Before buying, she should try to demo as many as possible. For some women, women's-specific bikes seem to fit better. Others, like me, are happier on unisex versions. It's all about fit and how she feels on the bike. Most manufacturers have calendars with bike demo dates on their web pages, including Niner. More manufacturers are addressing the needs of smaller riders including Trek, Giant and Niner. A few of us on this board have purchased the Giant Trance X 29er and are extremely happy with the fit and ride. The BB height on this model is 13.25", so depending, there is the possibility for more pedal strikes. 
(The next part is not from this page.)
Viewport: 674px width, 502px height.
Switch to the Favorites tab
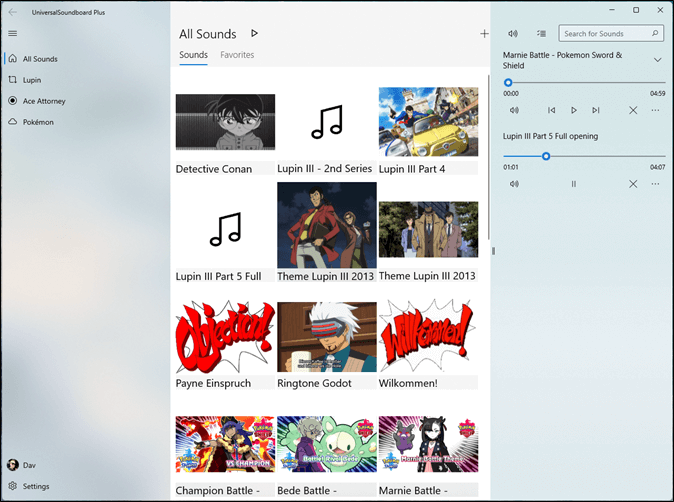coord(237,55)
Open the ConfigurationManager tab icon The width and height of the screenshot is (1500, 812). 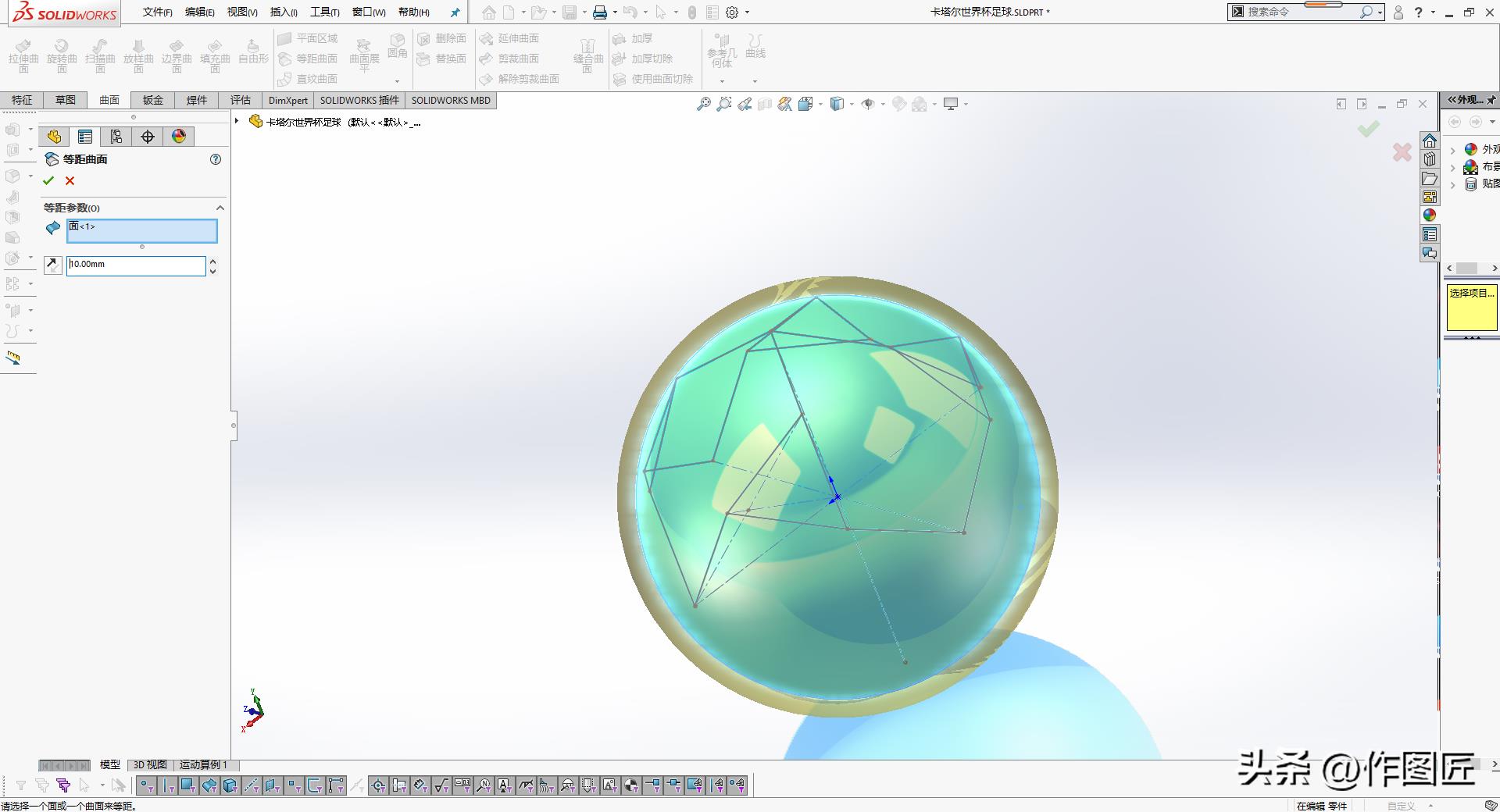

What type of terrain will you be riding? Are you looking for full-suspension or hard tail? There are a lot of things to consider before any of us can make some helpful suggestions, including what kind of budget are you working with?


----------



## vcyclist (Jan 21, 2004)

So the Mach 5 with the 13.75" BB height makes it difficult in uphill situations to get started again with the saddle in the proper position for pedal axle to knee ratio. It is a small mens and she was professionally fit on this bike so sizing is not the issue at all. She has ridden and raced mountain bikes for 26 years so yes she does enjoy mountain biking. She was a Arizona state mountain bike champion back in the day when there was no suspension, so her level of experience is pretty vast, especially on HT's as this was her first FS. We thought that this would be a good jump into FS and would have plenty of travel and have a good confidence level. Her and my preference tends to be more XC and not the typical free-ride style that most seem to be after. I have ridden 29ers for the last 10 years and currently have a 4" travel XC bike as well as a carbon HT. My thoughts are for the style of riding that we prefer that a 29er would be perfect. She is not so sure yet and hasn't been able to demo one at this time. I truly see right now it makes no sence in buying a 26" bike unless the fit comes into play. Women specific bikes do not work well for her as she has mostly ridden unisex bikes her whole cycling career. I have seen some people that have 29er's that really have them set up wrong or they truly need to be on a 26" bike. Handlebars 2-3" or more above the saddle height is not a good fit and is truly a compromise. I have been looking at Niner Air 9 RDO and Jet 9 RDO, Scott Spark 29er and Scale 29er as well as the Specialized Fate so budget is not an issue and we are exploring both HT and FS as noted here.
So that should be enough information as I was really just looking for some input from women around her size that were riding 29er's. Perhaps a few photos of your bikes and set up would help. Thanks.


----------



## petey15 (Sep 1, 2006)

There are a few threads on this forum about women and 29ers, along with one specifically about the Giant Trance X 29er. It's unisex...I have tried/demo'd WSD bikes before and felt too cramped in the cockpit. As I have mine set up (size small) all spacers below the stem and have the stem flipped. My saddle is even with the bars. Low stand over height makes it easier to get back on and started on hills.


----------



## LadyDi (Apr 17, 2005)

Have her try a medium Santa Cruz Tallboy for its low bottom bracket. I've rented/demo'ed the Tallboy (in both carbon & aluminum) twice and I liked it. Even so, when I tried the Trance X 29'er 0 I liked it more. So much so that I bought one. I can't quote numbers, but the TX 29 has a comfortably low bb and the standover is awesome. I am 5' 7" and the small fits me well. If I were an inch taller I might have gone medium. I've swapped out the factory bars and heavy seatpost for Easton carbon. 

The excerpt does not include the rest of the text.